You forgot your condoms at home, and you are at the point where you could really use one. What do you do?
Tell your partner to wait there and grab some cling wrap and a rubber band.
Say, "Sorry dude I forgot my condoms."
Figure, screw the condom and go for it.
Act like a pirate to kill the mood.

You go to the grocery store to buy some canned whipped cream for obvious reasons and they are out. What do you do?
Start singing whip it by Devo while motioning to the shelf as the store clerks walk by in confusion.
Say dammit, then head for the chocolate sauce.
Wait in the store until they get a new shipment.
See a new type of chocolate bar, and forget about your whipped cream dilemma.

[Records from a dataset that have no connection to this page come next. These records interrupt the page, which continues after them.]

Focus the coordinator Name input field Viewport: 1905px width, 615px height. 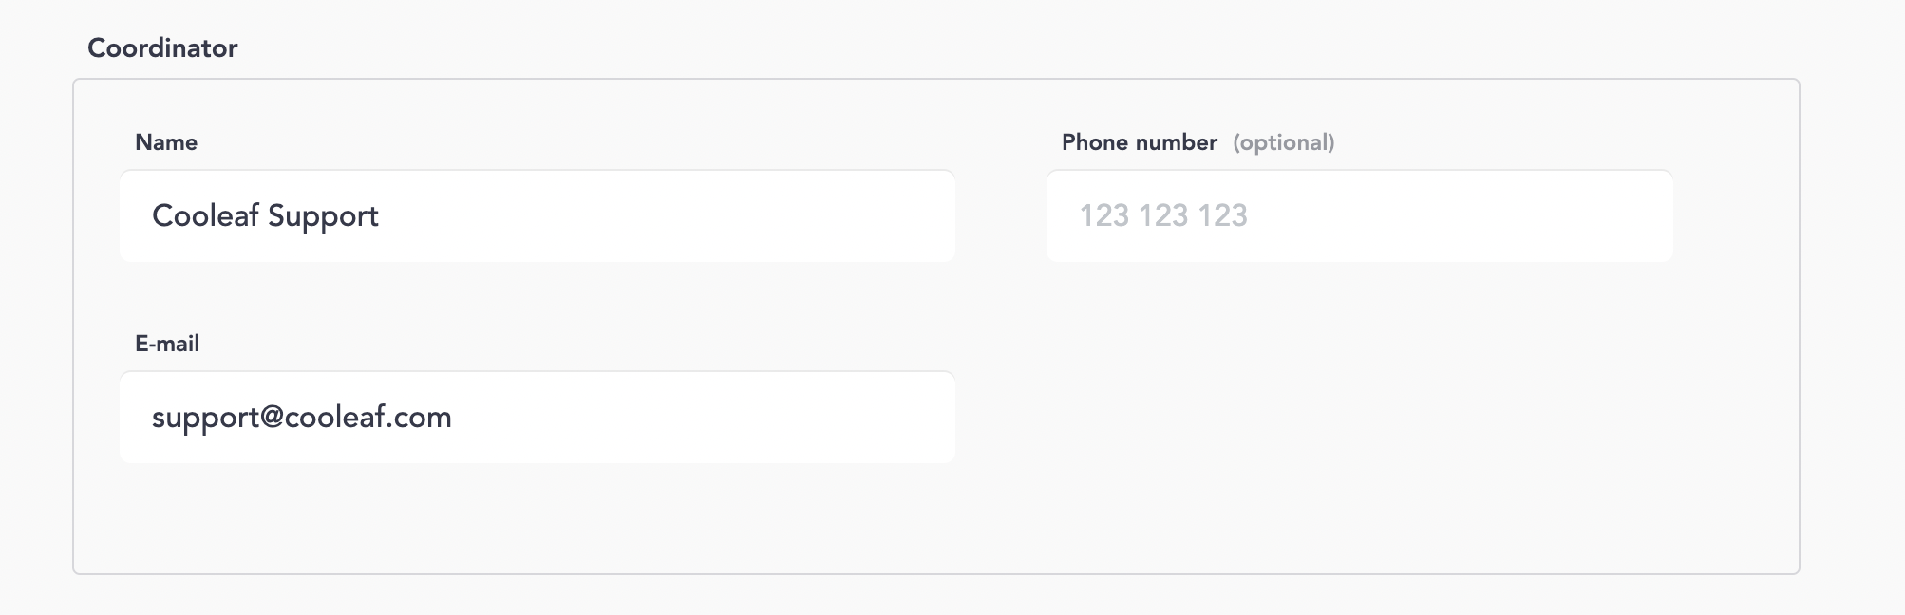tap(537, 216)
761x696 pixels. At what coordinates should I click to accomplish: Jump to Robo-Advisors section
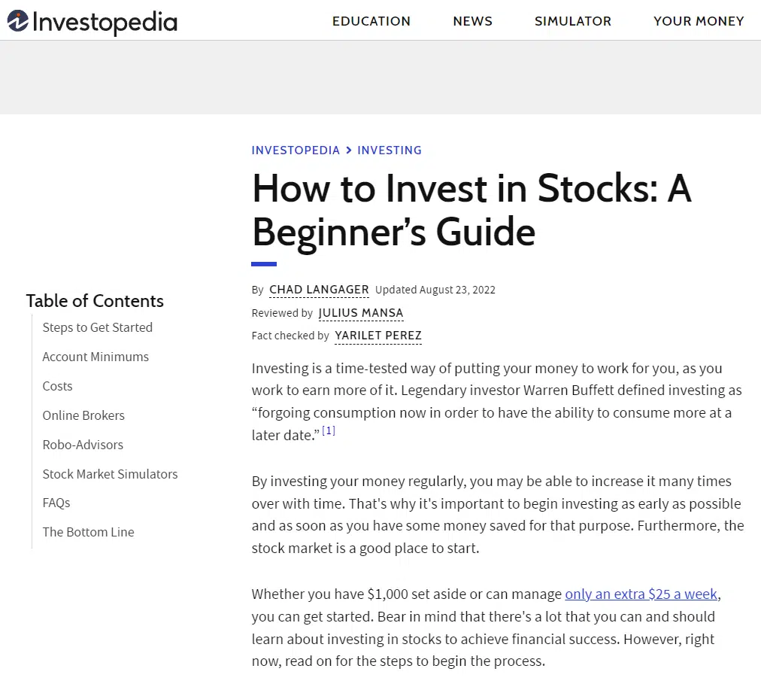(x=83, y=445)
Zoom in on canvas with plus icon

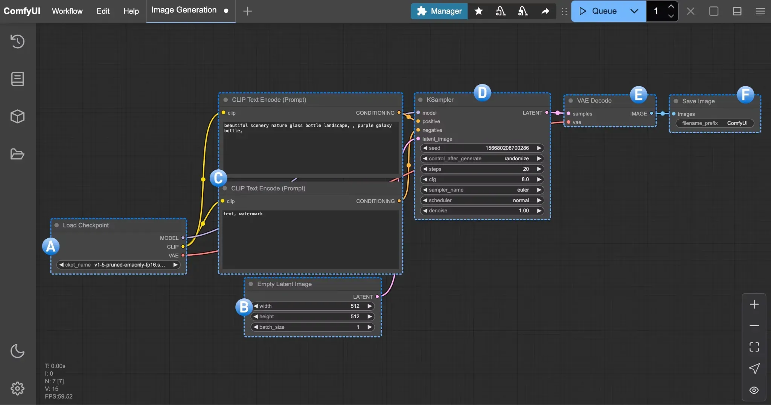754,304
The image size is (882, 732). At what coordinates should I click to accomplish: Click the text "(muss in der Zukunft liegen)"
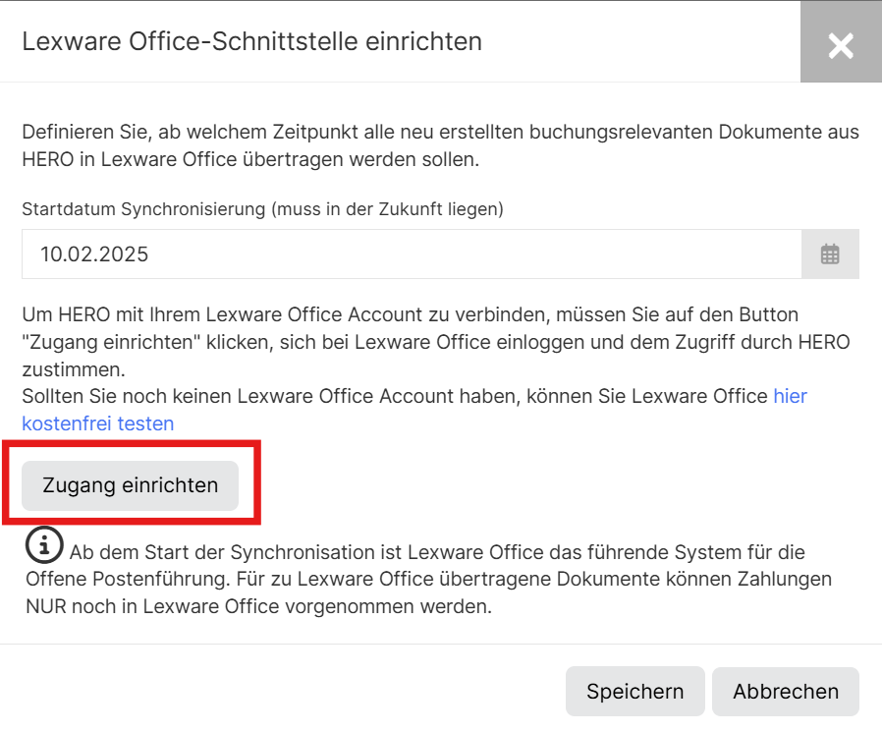[387, 209]
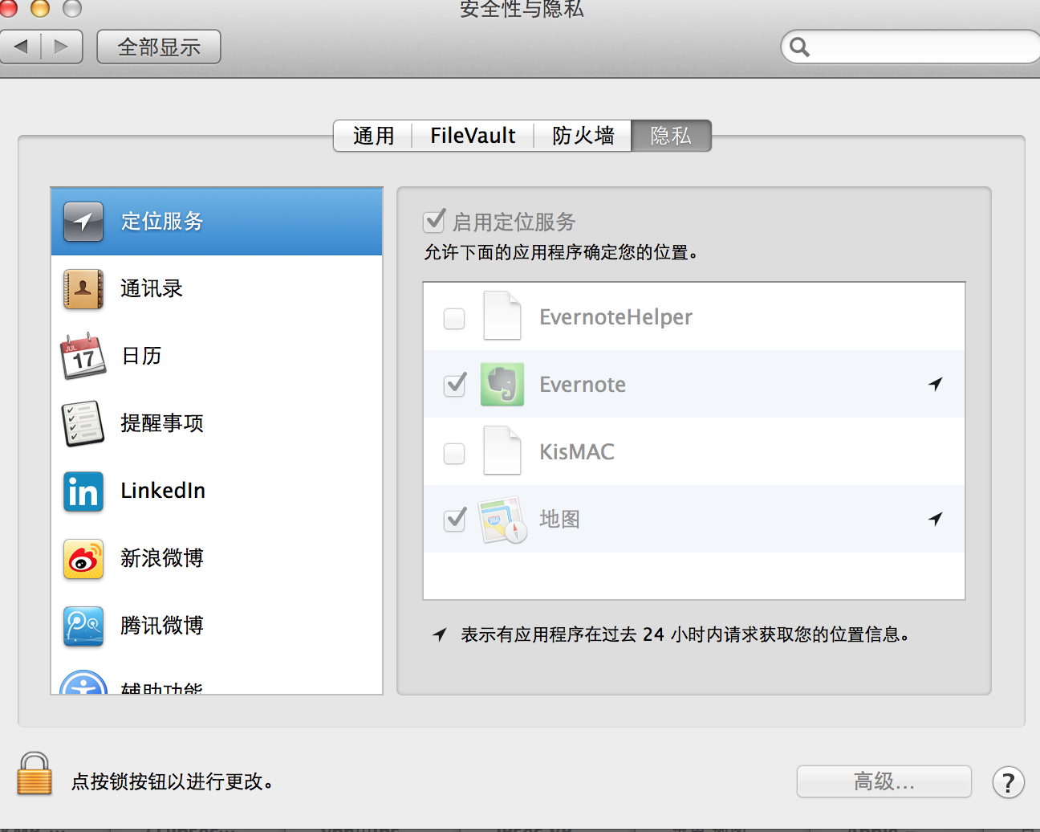Click the lock icon to make changes

coord(35,774)
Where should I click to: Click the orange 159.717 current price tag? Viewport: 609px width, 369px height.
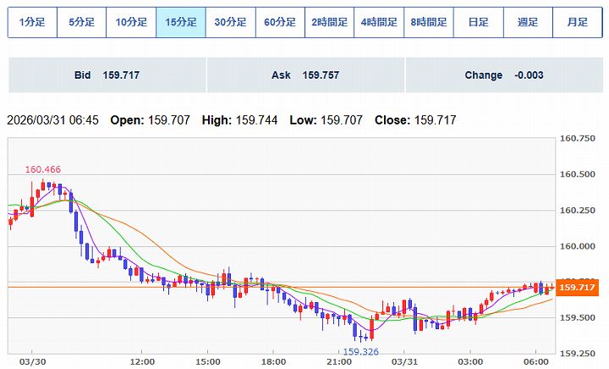point(579,288)
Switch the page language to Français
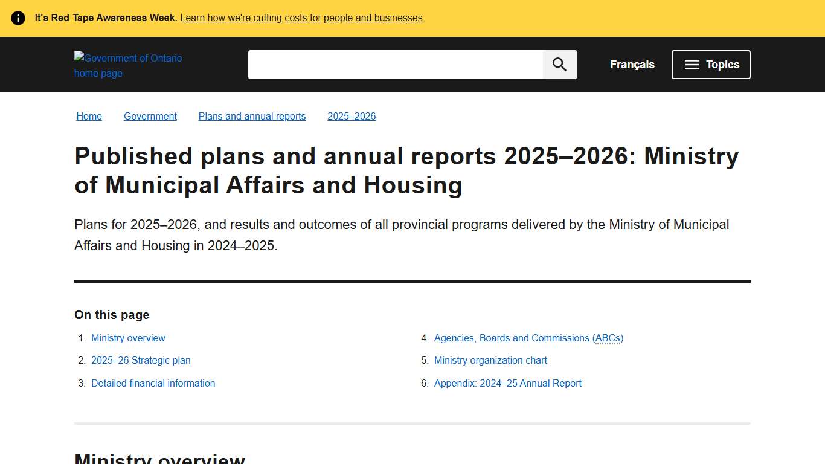This screenshot has width=825, height=464. [x=632, y=64]
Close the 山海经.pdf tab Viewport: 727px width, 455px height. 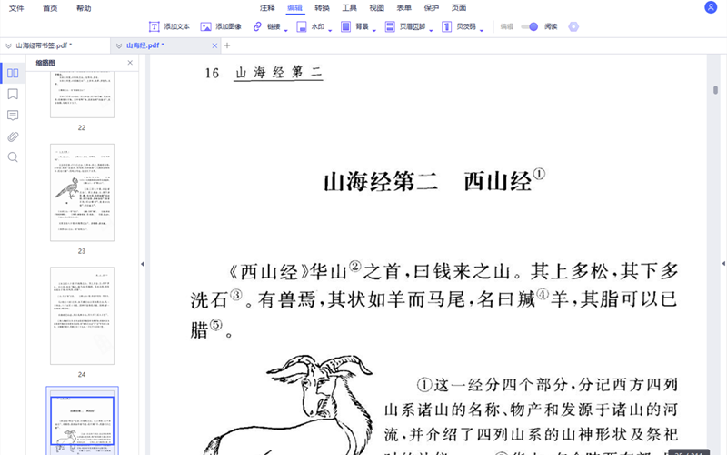[x=214, y=46]
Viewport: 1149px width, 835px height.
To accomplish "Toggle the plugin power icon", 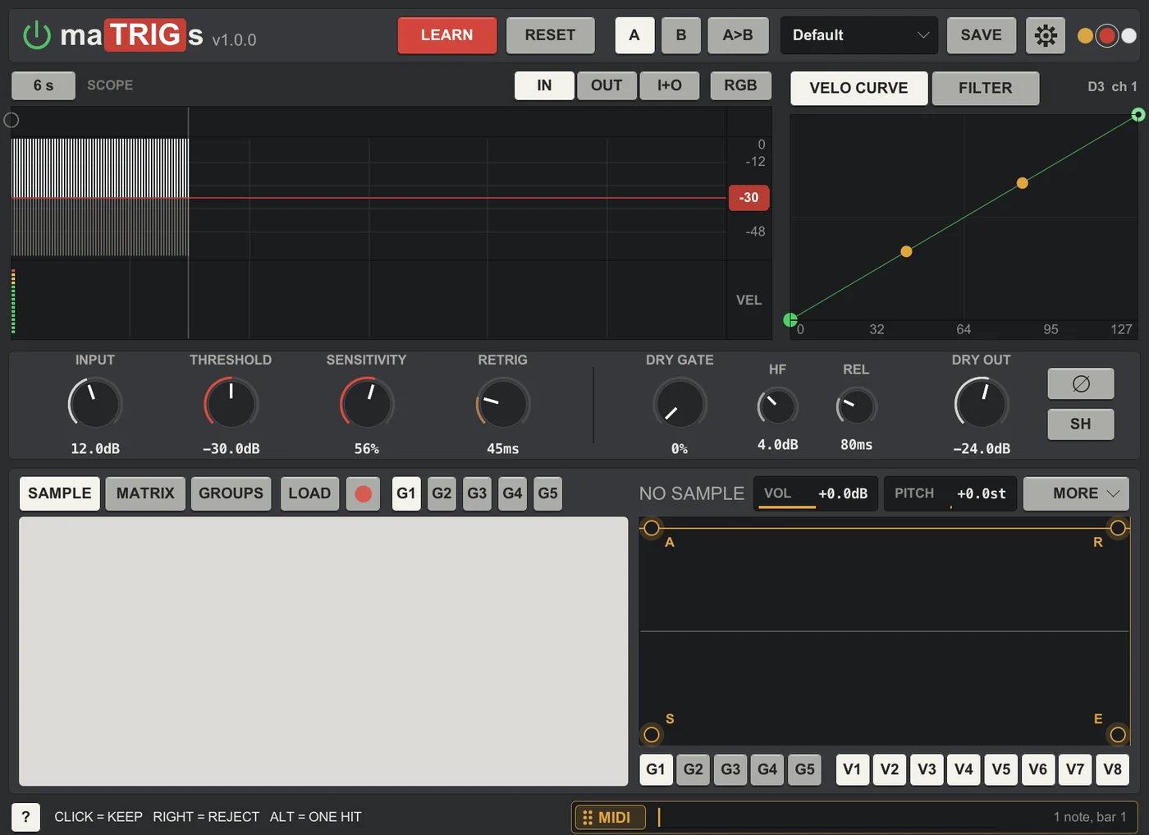I will coord(37,35).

You are having sex, and you notice that your room is on fire. What do you do?
Scream like a sissy girl and run outside naked, forsaking your partner.
Keep going, at least you will die happy.
Become fascinated with the fire and forget about your impeding doom.
Throw on some clothes and run to safety.

Where is the most ridiculous place you've ever had sex?
In the back seat of a car.
In my bed.
Outside in a field or something.
Behind the dumpster.

In what era would you say that your lovemaking would have been in style?
The roaring twenties – fast, edgy and sexy.
The 80’s – Neon and tacky.
The middle ages - boring and depressing.
The 50’s - wholesome and nice.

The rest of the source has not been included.